**WHAT YOU NEED TO DO**
Reproduce word for word the lines from the beginning of the entries to the line with "Given: Open the 통나무 tab in the middle panel", both included, but none of the pictures.

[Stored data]
• • • •
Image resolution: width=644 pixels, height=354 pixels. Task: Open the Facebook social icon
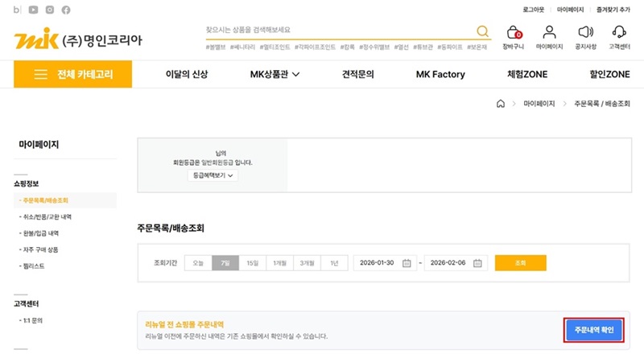[66, 10]
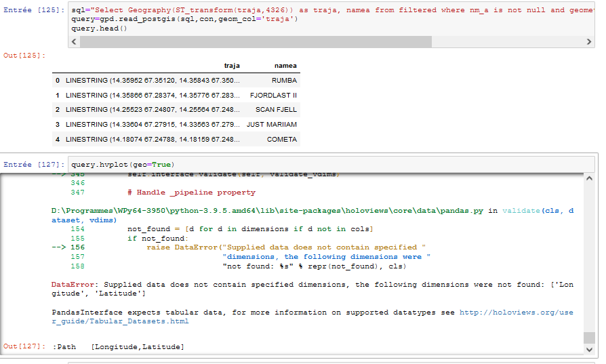The height and width of the screenshot is (364, 606).
Task: Click the left arrow of the horizontal scrollbar
Action: click(75, 42)
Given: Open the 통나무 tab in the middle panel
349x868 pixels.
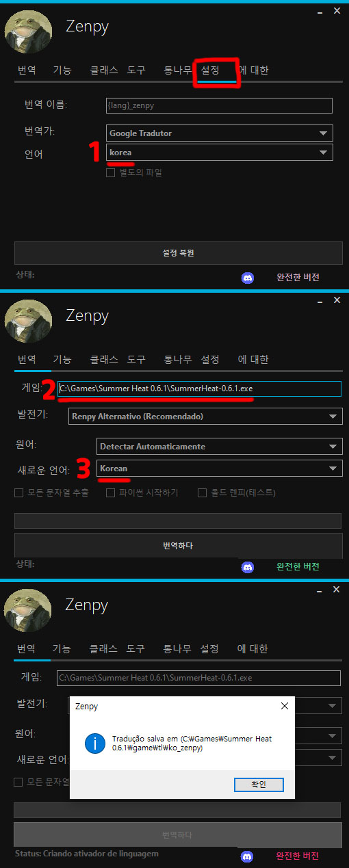Looking at the screenshot, I should [x=177, y=359].
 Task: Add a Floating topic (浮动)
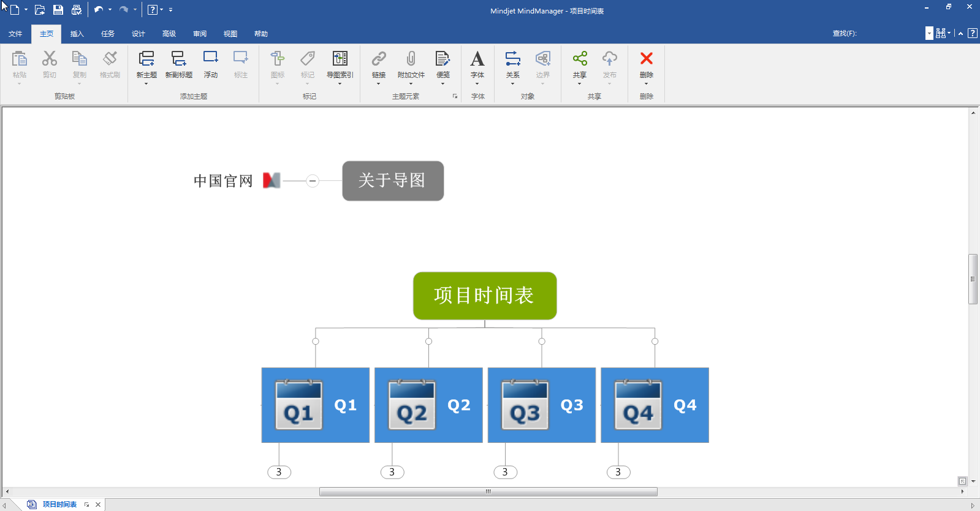(x=210, y=59)
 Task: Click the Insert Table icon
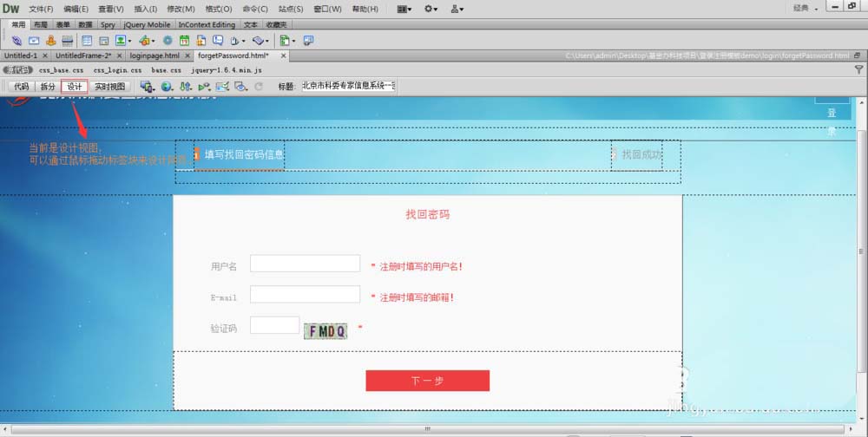(87, 41)
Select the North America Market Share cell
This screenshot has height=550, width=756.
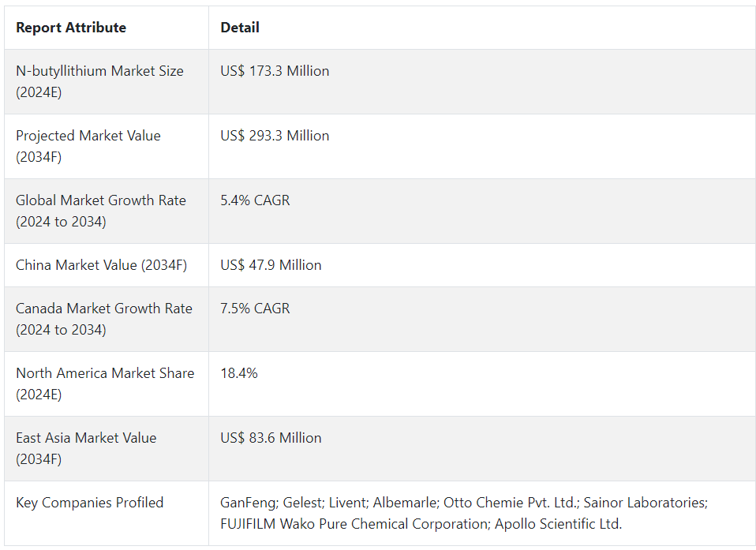[107, 384]
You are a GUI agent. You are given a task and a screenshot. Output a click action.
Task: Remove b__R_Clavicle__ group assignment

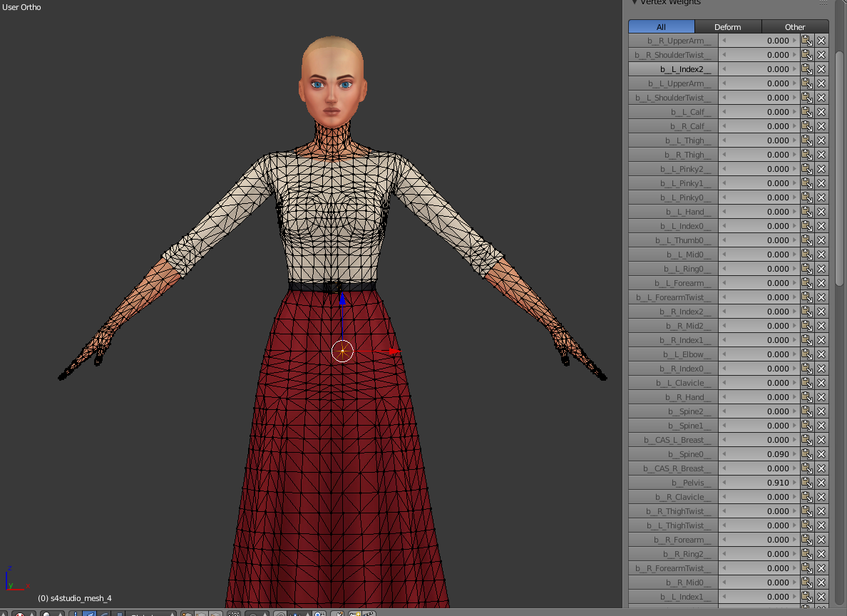[821, 497]
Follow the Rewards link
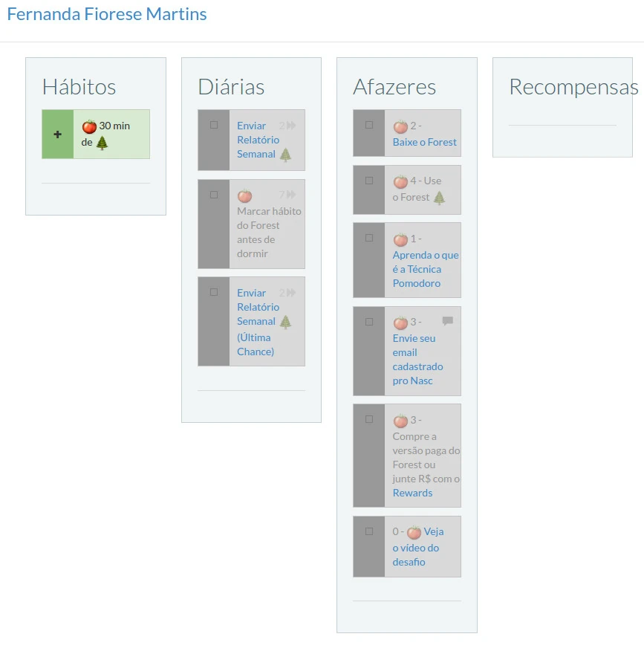The height and width of the screenshot is (654, 644). (x=412, y=493)
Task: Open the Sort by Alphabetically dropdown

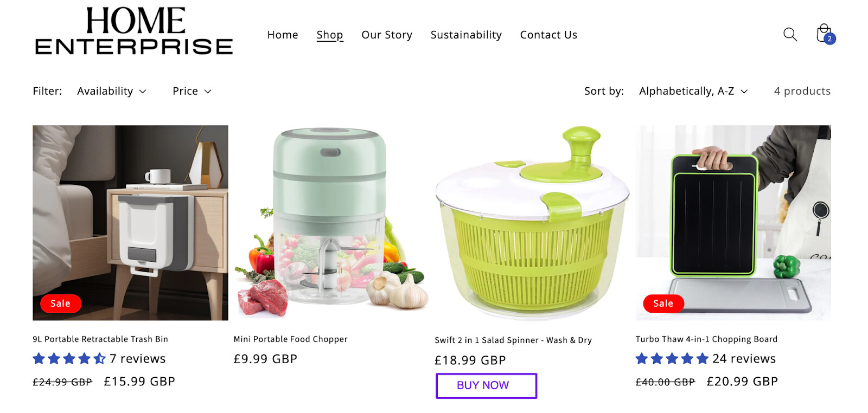Action: click(693, 91)

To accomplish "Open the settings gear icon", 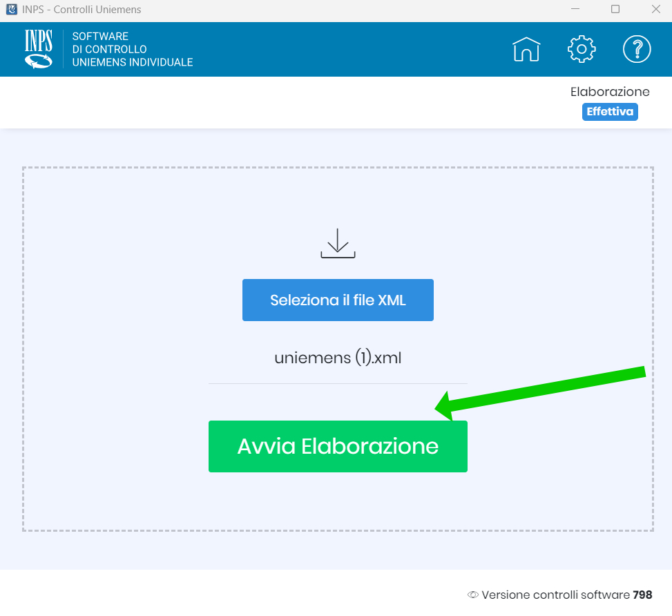I will (x=582, y=49).
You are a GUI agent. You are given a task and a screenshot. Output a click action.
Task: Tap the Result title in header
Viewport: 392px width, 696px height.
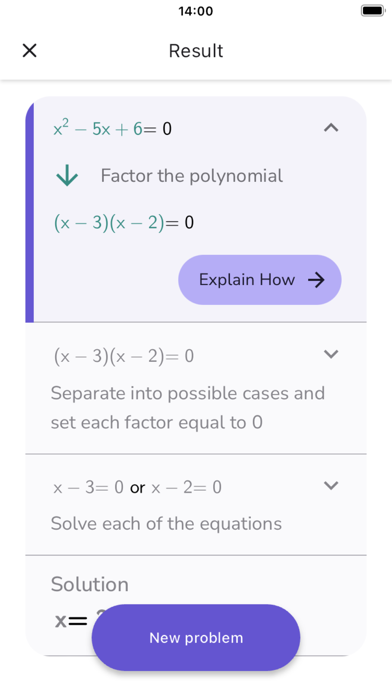pyautogui.click(x=196, y=51)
• • • •
**THE COMPLETED TASK**
Image resolution: width=644 pixels, height=354 pixels. Task: Open the Facebook social icon
[66, 10]
The height and width of the screenshot is (364, 606).
Task: Click the left arrow of the horizontal scrollbar
Action: click(75, 42)
Given: Open the 통나무 tab in the middle panel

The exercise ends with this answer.